Skills shape wages and career paths, determine firms’ competitiveness, and underpin long-run productivity. Skills are built both in school and on the job. But while we know a lot about education and schooling, we know far less about how skills evolve during adulthood. For most workers, this development happens at work, a dynamic environment shaped by the interaction of workers, firms, and markets. Understanding these interactions is crucial, not only to explain how skills are formed, but also to assess their impact on productivity, inequality, and long-term growth.

A common assumption is that competition discourages firms from providing training because workers who acquire new skills can be poached by competitors. But this is only part of the story. Much skill development happens informally, through learning-by-doing, teamwork, and self-directed effort, and these forms of learning respond differently to market forces. While competition may reduce firms’ willingness to pay for formal training, it can also boost workers’ motivation to invest in themselves when outside opportunities are strong.

Our recent IZA Discussion Paper introduces a new, integrated framework for understanding how workplace skills develop. Using rich new data from Norway, linking worker surveys, administrative records, and experiments with employees and managers, we find that competition acts as a powerful driver of learning. In more competitive markets, workers report greater skill development, firms spend more on training, and wages grow faster. Rather than discouraging investment, competition creates an environment where learning is both more valuable and more frequent.

A key reason is worker initiative. Workers are not passive recipients of employer-provided training. When they see attractive opportunities elsewhere, better jobs, higher pay, greater mobility, they invest in themselves. They seek out new tasks, build transferable skills, and take initiative in ways that pay off across employers. Informal learning, especially learning-by-doing, thrives under these conditions and leads to higher-order skills such as problem-solving, leadership, and teamwork, exactly the abilities most valued in dynamic economies and least easily taught in short courses.

Firms also respond to competition. Classic theory predicts that employers underinvest in training, but we find that many managers in competitive industries view training as essential. Even if they capture only part of the benefit, the value of having adaptable, skilled employees is too great to ignore. In fast-moving markets, the greater risk is failing to train and falling behind.

The policy implications are significant. If competitive markets are key to ongoing skill formation, then rising employer concentration and declining worker mobility threaten not just wages but also the process of human capital accumulation that fuels long-run growth. Policies that lower barriers to mobility, limit excessive market power, and reward transferable skills can keep this engine running and help workers continue to learn and adapt throughout their careers.

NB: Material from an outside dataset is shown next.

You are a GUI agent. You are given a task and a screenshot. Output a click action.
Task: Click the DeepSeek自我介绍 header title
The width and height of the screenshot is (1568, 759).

Our key finding is that competition does not undermine learning, it fuels it. Workers thrive when they have choices, and firms innovate when they face pressure. Recognizing this dynamic is essential to building a labor market that is both fair and resilient in the face of change.

© Alexander Willén and Mikko Silliman

Alexander Willén is a Professor of Economics at the Norwegian School of Economics, Norway, and IZA Research Affiliate
Mikko Silliman is Assistant Professor at the Aalto University, Finland, and IZA Research Affiliate

Please note:
We recognize that IZA World of Labor articles may prompt discussion and possibly controversy. Opinion pieces, such as the one above, capture ideas and debates concisely, and anchor them with real-world examples. Opinions stated here do not necessarily reflect those of the IZA.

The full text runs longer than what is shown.